Who would have thought a movie about skinning young puppies to make a coat would have ever become so lovable?


If you don’t cry during Bambi, you are not human. If that includes you Cyberman (that’s right, it’s a Doctor Who reference) then don’t read any further about this movie.

Still here? Ok, so this movie is actually based on an Austrian novel by writer, Felix Salten in 1923. It was translated and brought to the states in 1928. It seemed it was almost immediately considered a classic.

The Disney film that produced waterworks all over the globe, was released almost twenty years after it was written, in 1942.

Many believe the novel was one of the first environmental novels written, so good luck NOT noticing the (not so) vague symbolism within the pages.


A few weeks ago, my significant other came home from his job humming a tune that was vaguely familiar but I couldn’t place it. He told me it was the “Elephants on Parade” song from the Disney movie. And I thought, “Damn, it has been a while since I watched that movie”.

I looked it up and found out, it is actually based on a storyline written by Helen Aberson and Harold Pearl for something called a “Roll-A-Book”. I am not sure what that is, but either way.

I am surprised this movie was even made the way it was, however, because of the extreme stereotyping of the characters. While some of it maybe overreacting, I think naming the head crow (voiced by an African American) “Jim Crow” was pretty terrible.

The Iron Giant

This is a newer entry on this list and also not a Disney movie. But it was an animated film I watched relentlessly.

It turns out that it is based on a novel as well, called The Iron Man. It is pretty understandable why they had to change the name of the film version. Many a comic book fan would have headed to the theater and been disappointed otherwise.

Surprisingly, there was sequel written called, The Iron Woman, and presented a more environmentally themed story surrounded pollution. American wasn’t ready to have our destructive nature forced in front of our faces yet and wasn’t optioned into films.

We’re Back! A Dinosaur’s Story

OMG, this movie. I LOVED this movie. (So much so I bought it recently from a used movie/book store). I must have watched it a million times. What little girl doesn’t love a movie about dinosaurs? Oh wait, that was just me.

The Steven Spielberg film was based on the children’s book written by Hudson Talbott.
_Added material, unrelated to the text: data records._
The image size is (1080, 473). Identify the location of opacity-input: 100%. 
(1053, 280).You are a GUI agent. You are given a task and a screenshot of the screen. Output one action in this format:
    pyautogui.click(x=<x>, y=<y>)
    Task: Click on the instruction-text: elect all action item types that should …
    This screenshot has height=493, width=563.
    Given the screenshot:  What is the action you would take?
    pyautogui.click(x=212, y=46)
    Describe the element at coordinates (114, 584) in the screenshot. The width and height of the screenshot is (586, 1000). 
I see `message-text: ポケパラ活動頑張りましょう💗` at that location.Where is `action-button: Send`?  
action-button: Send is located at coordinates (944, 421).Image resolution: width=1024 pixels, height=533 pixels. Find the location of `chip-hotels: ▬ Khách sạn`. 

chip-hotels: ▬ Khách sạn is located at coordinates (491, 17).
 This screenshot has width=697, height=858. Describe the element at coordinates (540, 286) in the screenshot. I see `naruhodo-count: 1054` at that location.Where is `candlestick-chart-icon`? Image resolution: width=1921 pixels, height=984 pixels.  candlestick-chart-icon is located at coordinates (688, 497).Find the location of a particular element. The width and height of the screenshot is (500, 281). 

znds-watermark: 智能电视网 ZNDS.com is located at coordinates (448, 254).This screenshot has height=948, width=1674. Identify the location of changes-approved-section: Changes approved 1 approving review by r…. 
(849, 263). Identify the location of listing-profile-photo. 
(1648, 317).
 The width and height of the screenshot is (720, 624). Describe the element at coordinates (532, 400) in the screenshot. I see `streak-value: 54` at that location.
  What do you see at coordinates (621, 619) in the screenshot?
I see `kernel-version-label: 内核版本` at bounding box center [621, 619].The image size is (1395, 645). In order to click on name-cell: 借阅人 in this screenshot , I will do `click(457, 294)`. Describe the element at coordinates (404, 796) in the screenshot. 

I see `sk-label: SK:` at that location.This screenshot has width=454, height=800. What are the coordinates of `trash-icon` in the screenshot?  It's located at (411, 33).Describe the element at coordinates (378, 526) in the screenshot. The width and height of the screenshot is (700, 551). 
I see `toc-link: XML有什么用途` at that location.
I never realized till I watched it as an adult, but this is a pretty violent and dark movie that is hard to believe was meant for young children. I mean without the brain grain cereal, the dinosaurs are bloodthirsty beasts. And there is a creepy old man missing an eye. Oh yeah, and they have to sign their contract in blood. Couldn’t get weirder right? Wrong, because there is also hypnosis, a sad clown, and an interspecies love in between a Tyrannosaurus Rex and a flying dinosaur, the Pterandon.

But for some reason, I continue to love this film.


These are all great movies, and I am sure they are great book too (although I might not ever read them in fear they will taint the image I have of the movie). But I am always surprised by the apparent lack of attention span kids used to have with the movies on here barely passing the hour-long mark.